→ **Written exercise**: In the records below, convert the lines from the line containing "Task: Choose the orange" through the line containing "Action: point(457,165)", both included, into a Markdown table with the columns Number and Entry, omitting blank lines.
** Begin Exercise material **
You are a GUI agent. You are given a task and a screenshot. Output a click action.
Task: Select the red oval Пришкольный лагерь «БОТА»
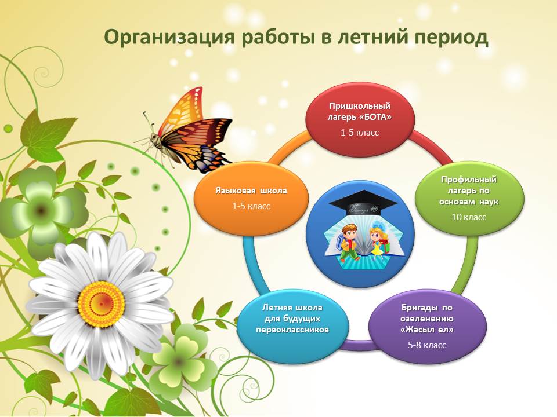pyautogui.click(x=360, y=119)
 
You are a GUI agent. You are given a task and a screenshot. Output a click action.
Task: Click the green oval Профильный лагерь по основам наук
pyautogui.click(x=469, y=199)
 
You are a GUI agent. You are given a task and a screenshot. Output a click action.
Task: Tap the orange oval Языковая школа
pyautogui.click(x=251, y=199)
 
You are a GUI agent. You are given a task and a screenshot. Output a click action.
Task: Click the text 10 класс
pyautogui.click(x=469, y=217)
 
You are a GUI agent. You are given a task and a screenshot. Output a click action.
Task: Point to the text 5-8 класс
pyautogui.click(x=427, y=345)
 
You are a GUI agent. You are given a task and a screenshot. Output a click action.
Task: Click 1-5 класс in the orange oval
pyautogui.click(x=251, y=206)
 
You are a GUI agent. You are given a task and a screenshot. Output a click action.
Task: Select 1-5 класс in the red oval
pyautogui.click(x=360, y=133)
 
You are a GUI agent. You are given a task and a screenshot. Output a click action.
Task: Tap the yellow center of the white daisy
pyautogui.click(x=101, y=303)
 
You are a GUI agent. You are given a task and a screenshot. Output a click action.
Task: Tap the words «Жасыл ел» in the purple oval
pyautogui.click(x=427, y=330)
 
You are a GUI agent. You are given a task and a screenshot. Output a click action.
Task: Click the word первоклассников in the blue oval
pyautogui.click(x=292, y=330)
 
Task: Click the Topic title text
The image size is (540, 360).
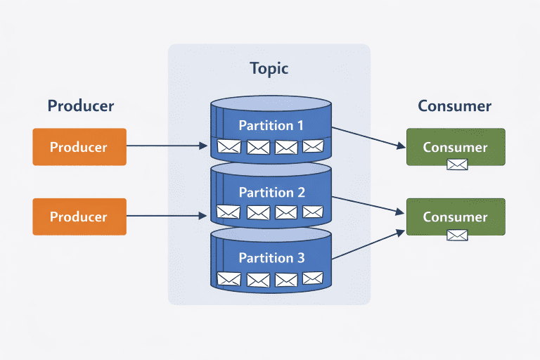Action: point(269,69)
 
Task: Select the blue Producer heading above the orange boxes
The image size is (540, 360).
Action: point(80,106)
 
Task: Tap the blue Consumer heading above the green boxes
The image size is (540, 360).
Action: point(454,106)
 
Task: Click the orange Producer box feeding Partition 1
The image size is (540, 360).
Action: point(79,147)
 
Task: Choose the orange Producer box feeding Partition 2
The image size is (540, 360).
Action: point(79,217)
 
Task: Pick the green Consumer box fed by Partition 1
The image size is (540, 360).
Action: point(456,147)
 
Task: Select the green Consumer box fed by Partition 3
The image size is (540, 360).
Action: point(456,217)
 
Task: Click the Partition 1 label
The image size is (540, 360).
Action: point(271,126)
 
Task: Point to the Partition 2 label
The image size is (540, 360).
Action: point(271,192)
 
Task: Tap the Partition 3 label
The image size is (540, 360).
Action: point(271,258)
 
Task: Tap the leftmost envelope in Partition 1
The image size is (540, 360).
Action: point(229,146)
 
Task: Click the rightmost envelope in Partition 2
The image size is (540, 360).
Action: point(312,212)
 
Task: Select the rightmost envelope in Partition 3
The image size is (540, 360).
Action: point(312,279)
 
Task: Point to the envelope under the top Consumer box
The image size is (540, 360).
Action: point(457,165)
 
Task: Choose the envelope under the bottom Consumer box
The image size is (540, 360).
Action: point(457,235)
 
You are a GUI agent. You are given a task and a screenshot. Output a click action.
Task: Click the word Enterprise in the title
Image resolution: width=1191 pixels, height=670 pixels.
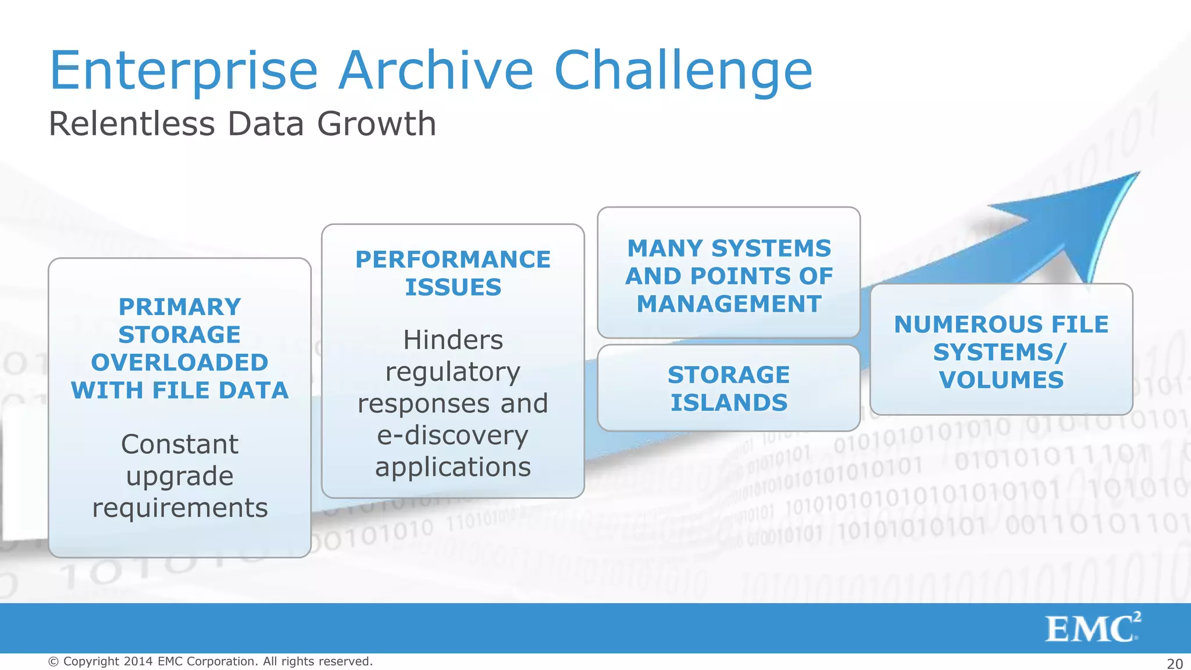pyautogui.click(x=183, y=71)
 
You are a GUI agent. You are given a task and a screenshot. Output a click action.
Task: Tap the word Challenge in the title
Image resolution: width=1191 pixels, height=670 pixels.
pyautogui.click(x=683, y=71)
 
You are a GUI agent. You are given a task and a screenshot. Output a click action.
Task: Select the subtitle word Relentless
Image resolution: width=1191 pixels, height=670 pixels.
pyautogui.click(x=132, y=124)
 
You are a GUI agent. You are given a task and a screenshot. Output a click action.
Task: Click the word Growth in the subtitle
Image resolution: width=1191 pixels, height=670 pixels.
pyautogui.click(x=376, y=124)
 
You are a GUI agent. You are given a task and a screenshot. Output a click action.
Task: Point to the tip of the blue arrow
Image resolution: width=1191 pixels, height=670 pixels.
pyautogui.click(x=1137, y=173)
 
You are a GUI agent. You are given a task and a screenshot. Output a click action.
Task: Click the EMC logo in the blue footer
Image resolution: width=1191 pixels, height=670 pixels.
pyautogui.click(x=1092, y=628)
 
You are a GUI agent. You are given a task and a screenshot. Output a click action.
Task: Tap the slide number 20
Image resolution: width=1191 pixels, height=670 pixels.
pyautogui.click(x=1175, y=664)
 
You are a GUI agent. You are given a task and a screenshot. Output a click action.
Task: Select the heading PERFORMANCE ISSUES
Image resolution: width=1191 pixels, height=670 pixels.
pyautogui.click(x=452, y=273)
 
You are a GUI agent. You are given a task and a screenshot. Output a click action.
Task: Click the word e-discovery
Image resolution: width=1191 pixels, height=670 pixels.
pyautogui.click(x=452, y=435)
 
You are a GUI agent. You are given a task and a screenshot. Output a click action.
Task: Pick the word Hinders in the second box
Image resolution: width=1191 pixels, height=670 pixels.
pyautogui.click(x=452, y=340)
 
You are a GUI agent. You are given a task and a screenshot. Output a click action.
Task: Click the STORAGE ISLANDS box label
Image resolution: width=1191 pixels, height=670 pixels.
pyautogui.click(x=728, y=389)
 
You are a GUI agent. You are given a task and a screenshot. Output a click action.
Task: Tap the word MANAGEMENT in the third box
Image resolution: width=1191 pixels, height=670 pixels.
pyautogui.click(x=729, y=304)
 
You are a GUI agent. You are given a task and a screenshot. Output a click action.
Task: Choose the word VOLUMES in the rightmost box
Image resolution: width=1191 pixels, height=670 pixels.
pyautogui.click(x=1001, y=380)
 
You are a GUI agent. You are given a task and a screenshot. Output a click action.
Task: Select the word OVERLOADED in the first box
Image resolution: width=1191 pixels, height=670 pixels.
pyautogui.click(x=179, y=362)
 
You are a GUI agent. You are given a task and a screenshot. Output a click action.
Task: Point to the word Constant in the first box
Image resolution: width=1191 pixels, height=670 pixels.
pyautogui.click(x=179, y=444)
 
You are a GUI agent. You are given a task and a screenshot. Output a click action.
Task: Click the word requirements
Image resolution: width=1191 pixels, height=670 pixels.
pyautogui.click(x=180, y=508)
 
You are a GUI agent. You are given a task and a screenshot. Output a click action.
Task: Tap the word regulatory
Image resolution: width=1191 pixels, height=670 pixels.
pyautogui.click(x=452, y=372)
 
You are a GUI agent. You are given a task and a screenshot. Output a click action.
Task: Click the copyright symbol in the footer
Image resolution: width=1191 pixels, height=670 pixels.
pyautogui.click(x=54, y=661)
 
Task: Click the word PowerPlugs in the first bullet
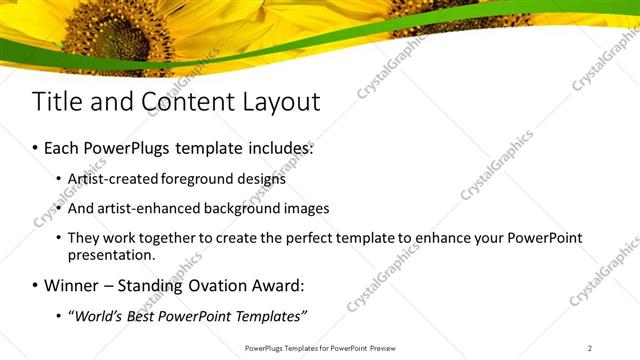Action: pos(127,148)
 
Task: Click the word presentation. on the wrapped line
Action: pos(111,255)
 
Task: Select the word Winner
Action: pos(71,286)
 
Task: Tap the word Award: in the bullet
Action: pos(276,286)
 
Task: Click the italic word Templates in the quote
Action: pos(269,317)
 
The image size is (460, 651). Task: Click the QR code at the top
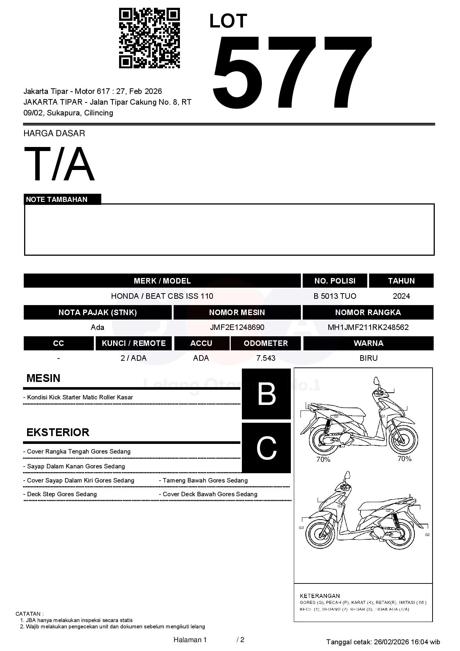(149, 38)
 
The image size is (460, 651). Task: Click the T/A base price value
(59, 164)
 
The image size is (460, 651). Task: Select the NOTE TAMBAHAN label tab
(57, 199)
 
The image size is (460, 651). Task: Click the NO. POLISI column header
(335, 281)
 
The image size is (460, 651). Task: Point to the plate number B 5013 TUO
(335, 296)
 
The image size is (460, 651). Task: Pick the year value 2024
(401, 296)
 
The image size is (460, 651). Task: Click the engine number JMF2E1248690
(237, 327)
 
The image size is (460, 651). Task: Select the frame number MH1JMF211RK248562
(368, 327)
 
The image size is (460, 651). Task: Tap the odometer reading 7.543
(266, 358)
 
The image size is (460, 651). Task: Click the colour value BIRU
(368, 358)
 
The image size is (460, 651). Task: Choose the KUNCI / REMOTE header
(134, 343)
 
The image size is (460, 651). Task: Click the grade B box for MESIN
(266, 394)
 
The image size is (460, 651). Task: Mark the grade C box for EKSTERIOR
(266, 448)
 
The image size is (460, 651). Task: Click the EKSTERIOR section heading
(58, 432)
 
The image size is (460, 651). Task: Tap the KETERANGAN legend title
(320, 596)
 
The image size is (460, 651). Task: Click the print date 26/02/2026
(391, 642)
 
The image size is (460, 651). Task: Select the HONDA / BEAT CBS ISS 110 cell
(162, 296)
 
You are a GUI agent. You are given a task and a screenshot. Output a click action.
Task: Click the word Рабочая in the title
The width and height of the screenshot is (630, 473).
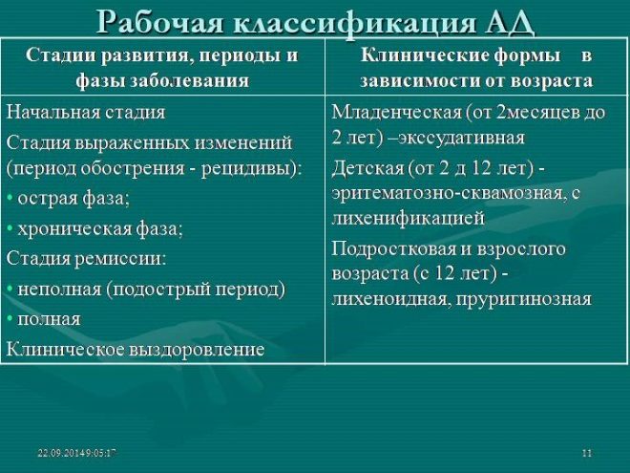pos(160,23)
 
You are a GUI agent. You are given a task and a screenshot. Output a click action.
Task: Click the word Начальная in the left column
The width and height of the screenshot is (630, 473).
pos(53,112)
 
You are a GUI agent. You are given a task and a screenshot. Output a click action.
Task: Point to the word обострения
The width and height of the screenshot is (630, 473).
pos(132,168)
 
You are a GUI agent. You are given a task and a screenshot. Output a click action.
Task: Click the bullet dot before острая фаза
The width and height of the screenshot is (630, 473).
pos(10,199)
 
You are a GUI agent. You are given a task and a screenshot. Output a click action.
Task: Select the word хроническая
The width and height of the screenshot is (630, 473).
pos(74,229)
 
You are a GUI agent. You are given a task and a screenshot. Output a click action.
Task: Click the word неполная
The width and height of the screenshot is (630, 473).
pos(59,289)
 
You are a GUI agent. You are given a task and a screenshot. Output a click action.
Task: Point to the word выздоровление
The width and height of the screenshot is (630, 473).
pos(197,349)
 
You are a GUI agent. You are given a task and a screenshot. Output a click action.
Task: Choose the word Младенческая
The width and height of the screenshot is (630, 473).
pos(396,112)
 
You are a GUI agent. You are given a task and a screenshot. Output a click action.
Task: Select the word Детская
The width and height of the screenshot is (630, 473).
pos(368,168)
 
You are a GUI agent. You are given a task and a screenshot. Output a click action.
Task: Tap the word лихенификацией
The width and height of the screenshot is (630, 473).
pos(408,219)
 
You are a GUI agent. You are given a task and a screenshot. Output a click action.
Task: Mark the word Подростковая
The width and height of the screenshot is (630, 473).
pos(393,249)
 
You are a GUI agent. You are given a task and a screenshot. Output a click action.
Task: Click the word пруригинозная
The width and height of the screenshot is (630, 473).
pos(523,299)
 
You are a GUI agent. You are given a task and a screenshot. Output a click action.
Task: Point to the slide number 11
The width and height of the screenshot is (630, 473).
pos(587,453)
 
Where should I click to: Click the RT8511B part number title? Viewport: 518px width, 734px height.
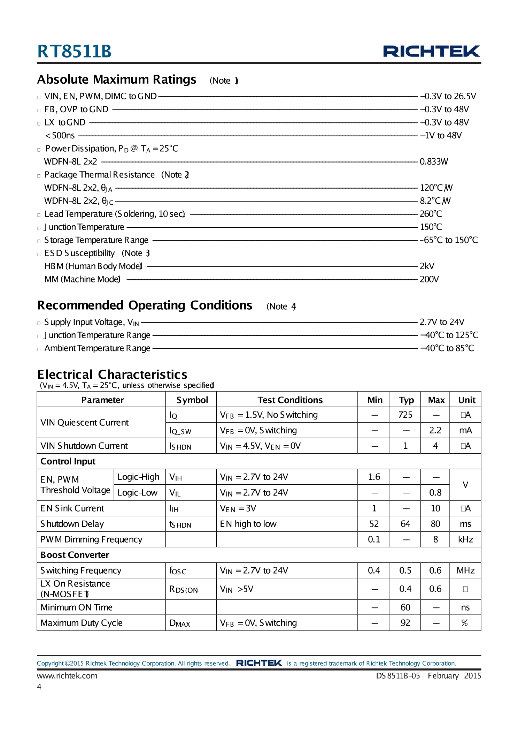(x=74, y=51)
** End Exercise material **
→ **Task result**:
| Number | Entry |
|---|---|
| 1 | Task: Choose the orange Producer box feeding Partition 2 |
| 2 | The image size is (540, 360). |
| 3 | Action: point(79,217) |
| 4 | Task: Pick the green Consumer box fed by Partition 1 |
| 5 | The image size is (540, 360). |
| 6 | Action: point(456,147) |
| 7 | Task: Select the green Consumer box fed by Partition 3 |
| 8 | The image size is (540, 360). |
| 9 | Action: point(456,217) |
| 10 | Task: Click the Partition 1 label |
| 11 | The image size is (540, 360). |
| 12 | Action: point(271,126) |
| 13 | Task: Point to the Partition 2 label |
| 14 | The image size is (540, 360). |
| 15 | Action: point(271,192) |
| 16 | Task: Tap the Partition 3 label |
| 17 | The image size is (540, 360). |
| 18 | Action: point(271,258) |
| 19 | Task: Tap the leftmost envelope in Partition 1 |
| 20 | The image size is (540, 360). |
| 21 | Action: point(229,146) |
| 22 | Task: Click the rightmost envelope in Partition 2 |
| 23 | The image size is (540, 360). |
| 24 | Action: point(312,212) |
| 25 | Task: Select the rightmost envelope in Partition 3 |
| 26 | The image size is (540, 360). |
| 27 | Action: point(312,279) |
| 28 | Task: Point to the envelope under the top Consumer box |
| 29 | The image size is (540, 360). |
| 30 | Action: point(457,165) |